(Problem statement):
Copy each line of the following data that contains "computer".

(Data for review):
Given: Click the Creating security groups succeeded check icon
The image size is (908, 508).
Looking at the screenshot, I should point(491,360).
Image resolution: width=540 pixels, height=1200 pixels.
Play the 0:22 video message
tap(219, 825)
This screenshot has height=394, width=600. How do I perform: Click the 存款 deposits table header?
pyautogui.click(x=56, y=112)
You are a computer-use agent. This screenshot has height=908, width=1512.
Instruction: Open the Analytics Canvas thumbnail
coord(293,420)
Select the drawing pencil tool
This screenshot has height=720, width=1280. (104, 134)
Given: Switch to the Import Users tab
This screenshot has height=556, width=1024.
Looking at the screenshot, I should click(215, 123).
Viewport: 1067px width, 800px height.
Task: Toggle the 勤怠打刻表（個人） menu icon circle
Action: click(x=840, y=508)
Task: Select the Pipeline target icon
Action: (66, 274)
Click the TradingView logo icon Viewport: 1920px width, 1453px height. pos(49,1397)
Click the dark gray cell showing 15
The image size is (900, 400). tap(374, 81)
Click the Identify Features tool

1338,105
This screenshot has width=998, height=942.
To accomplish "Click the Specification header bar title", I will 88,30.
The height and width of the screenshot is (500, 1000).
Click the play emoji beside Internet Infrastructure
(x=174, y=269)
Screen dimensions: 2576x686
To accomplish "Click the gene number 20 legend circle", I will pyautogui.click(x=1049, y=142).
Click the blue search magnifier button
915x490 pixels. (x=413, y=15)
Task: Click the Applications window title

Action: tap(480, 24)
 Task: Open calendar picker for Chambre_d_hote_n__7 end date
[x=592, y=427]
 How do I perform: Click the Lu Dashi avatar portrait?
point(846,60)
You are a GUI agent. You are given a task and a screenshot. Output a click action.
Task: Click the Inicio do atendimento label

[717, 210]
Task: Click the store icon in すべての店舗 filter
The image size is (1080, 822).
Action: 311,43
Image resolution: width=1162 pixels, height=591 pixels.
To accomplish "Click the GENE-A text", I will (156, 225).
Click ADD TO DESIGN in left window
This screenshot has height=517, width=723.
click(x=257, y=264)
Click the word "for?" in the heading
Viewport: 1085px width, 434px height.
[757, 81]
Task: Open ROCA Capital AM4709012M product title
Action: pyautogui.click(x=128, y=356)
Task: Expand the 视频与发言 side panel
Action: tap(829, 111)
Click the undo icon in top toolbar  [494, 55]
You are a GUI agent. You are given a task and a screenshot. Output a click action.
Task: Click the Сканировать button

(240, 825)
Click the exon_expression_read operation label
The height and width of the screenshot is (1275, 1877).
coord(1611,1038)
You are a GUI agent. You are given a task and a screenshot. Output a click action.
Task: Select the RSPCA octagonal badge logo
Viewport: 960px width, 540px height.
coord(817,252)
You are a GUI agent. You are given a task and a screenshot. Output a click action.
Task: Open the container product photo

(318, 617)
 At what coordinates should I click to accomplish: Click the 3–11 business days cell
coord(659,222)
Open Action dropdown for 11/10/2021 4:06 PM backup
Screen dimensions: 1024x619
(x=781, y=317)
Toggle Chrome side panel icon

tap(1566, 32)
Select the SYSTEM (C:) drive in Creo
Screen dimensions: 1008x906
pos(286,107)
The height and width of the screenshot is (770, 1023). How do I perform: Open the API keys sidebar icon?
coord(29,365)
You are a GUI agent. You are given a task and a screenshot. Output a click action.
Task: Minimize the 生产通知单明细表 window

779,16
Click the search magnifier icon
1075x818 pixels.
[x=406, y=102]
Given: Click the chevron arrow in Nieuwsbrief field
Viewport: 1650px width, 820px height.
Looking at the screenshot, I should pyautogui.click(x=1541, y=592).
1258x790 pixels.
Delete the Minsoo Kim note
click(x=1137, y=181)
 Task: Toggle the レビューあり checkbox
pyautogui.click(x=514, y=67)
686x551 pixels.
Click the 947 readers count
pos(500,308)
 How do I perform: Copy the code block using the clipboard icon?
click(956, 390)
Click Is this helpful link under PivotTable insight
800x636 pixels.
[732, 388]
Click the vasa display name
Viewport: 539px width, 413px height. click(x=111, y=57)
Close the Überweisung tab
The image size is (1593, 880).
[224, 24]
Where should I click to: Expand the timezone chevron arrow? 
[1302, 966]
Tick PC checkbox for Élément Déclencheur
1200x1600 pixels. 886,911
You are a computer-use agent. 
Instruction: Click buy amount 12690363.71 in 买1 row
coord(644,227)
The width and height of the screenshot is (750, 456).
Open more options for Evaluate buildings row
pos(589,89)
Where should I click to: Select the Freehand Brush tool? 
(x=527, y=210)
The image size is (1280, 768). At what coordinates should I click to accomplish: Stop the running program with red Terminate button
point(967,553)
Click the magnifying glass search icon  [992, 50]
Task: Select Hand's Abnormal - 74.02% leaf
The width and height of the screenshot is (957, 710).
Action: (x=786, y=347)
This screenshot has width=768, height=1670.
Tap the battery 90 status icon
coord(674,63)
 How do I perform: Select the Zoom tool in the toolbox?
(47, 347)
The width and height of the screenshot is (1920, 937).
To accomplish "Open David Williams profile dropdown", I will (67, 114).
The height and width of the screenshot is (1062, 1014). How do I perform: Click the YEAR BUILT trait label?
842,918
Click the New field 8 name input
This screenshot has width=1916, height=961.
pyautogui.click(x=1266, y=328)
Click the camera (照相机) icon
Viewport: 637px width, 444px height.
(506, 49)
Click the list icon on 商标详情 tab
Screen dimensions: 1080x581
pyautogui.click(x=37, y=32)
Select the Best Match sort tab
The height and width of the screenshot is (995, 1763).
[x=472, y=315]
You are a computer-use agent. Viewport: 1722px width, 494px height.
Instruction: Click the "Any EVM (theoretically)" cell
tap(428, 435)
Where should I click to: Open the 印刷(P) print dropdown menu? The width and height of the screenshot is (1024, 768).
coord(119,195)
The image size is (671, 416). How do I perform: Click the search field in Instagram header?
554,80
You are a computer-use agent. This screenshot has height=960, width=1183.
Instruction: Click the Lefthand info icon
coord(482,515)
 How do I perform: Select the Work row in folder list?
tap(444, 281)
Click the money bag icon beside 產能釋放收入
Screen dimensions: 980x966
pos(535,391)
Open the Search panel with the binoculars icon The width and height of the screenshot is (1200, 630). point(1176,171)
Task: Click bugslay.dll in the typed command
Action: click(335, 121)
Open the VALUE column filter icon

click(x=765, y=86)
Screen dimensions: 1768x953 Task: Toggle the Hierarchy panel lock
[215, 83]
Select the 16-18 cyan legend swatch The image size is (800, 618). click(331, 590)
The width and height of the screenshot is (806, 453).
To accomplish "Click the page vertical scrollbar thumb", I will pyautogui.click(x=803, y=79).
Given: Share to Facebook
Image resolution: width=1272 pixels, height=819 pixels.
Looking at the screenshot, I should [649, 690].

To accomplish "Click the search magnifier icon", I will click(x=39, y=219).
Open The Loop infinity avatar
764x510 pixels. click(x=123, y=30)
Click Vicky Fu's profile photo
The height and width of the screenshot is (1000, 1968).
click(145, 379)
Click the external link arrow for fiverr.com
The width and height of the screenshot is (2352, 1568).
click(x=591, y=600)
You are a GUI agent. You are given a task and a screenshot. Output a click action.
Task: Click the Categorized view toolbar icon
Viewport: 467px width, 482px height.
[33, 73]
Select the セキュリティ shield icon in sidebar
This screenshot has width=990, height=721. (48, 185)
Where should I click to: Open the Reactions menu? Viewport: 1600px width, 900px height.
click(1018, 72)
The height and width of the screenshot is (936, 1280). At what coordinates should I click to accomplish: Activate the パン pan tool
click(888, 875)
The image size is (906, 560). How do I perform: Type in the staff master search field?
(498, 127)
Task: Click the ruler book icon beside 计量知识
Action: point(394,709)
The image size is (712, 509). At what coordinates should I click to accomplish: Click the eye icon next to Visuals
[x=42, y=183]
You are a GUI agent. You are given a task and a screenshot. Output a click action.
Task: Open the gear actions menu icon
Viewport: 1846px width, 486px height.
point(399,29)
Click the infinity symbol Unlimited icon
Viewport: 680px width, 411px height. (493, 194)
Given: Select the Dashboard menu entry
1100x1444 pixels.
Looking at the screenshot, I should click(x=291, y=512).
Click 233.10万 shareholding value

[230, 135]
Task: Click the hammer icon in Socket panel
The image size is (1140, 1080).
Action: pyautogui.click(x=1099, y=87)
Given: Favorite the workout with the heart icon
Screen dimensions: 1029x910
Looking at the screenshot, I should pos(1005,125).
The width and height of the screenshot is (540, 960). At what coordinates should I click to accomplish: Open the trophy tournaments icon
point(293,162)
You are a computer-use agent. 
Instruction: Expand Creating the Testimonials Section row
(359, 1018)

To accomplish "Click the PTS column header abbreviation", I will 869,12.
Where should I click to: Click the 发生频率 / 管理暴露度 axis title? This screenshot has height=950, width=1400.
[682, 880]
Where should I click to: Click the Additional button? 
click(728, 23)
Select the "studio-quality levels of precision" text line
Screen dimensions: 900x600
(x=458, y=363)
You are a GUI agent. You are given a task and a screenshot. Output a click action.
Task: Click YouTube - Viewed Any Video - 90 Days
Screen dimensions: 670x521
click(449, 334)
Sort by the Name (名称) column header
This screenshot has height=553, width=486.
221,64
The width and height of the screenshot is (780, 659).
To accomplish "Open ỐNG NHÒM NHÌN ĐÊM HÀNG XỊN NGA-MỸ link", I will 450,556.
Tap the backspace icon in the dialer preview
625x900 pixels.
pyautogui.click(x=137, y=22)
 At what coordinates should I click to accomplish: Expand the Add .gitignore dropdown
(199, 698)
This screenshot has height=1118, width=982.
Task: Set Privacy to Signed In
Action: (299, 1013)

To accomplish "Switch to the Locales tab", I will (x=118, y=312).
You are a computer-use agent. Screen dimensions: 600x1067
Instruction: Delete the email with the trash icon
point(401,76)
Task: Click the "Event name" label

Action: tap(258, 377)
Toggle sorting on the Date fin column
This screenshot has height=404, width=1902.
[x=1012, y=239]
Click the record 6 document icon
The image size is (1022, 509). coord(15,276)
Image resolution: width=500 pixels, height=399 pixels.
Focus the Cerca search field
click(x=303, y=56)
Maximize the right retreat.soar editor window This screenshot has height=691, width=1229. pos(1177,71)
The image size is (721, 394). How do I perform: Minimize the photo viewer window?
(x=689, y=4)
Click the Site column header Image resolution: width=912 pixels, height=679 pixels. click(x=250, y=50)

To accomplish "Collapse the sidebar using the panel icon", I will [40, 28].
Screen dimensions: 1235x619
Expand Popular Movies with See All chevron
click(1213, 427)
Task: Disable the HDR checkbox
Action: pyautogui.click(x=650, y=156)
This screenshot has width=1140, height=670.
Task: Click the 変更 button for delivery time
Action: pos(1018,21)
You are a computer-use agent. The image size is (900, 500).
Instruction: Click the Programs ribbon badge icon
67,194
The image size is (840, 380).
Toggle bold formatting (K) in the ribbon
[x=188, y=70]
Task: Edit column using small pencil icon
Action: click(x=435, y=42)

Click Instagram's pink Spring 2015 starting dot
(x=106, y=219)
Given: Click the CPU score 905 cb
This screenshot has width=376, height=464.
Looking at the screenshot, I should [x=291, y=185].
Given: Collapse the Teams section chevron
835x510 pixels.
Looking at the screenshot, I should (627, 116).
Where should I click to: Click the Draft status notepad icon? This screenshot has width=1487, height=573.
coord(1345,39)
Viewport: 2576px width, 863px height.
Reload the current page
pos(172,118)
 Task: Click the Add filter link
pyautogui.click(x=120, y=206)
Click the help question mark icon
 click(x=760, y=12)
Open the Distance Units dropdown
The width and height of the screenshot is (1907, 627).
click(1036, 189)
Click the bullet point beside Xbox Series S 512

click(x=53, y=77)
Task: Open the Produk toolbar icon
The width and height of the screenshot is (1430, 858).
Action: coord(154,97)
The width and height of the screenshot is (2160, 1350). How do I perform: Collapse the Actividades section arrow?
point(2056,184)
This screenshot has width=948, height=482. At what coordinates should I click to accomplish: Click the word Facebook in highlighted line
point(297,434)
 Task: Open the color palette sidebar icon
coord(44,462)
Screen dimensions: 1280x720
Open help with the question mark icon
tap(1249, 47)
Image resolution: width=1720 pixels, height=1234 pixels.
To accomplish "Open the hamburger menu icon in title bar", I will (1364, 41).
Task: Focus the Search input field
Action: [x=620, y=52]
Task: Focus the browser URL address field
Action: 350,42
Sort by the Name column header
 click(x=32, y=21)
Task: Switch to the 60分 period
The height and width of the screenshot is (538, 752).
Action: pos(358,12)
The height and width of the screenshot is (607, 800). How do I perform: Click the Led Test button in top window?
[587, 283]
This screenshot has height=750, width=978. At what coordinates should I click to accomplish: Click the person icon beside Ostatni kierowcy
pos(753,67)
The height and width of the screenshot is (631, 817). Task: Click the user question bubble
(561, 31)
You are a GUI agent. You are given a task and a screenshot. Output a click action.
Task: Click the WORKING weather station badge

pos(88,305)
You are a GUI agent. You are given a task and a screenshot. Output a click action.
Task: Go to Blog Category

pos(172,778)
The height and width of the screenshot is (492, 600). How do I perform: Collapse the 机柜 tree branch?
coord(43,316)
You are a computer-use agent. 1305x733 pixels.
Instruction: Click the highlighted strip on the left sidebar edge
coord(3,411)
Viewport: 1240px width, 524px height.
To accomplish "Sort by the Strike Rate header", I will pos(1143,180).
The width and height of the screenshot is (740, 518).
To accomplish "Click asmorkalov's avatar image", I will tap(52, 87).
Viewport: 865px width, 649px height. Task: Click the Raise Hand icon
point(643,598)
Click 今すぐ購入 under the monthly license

(Answer below):
You are a computer-use agent. This screenshot has height=908, width=1512.
You are a computer-use agent. 
You are a computer-use agent. Viewport: 1722px width, 494px height.
You are a computer-use agent. This screenshot has height=960, width=1183.
You are a computer-use agent. 
You are a computer-use agent. Screen dimensions: 600x1067
You are a computer-use agent. The image size is (900, 500).
You are a computer-use agent. 1305x733 pixels.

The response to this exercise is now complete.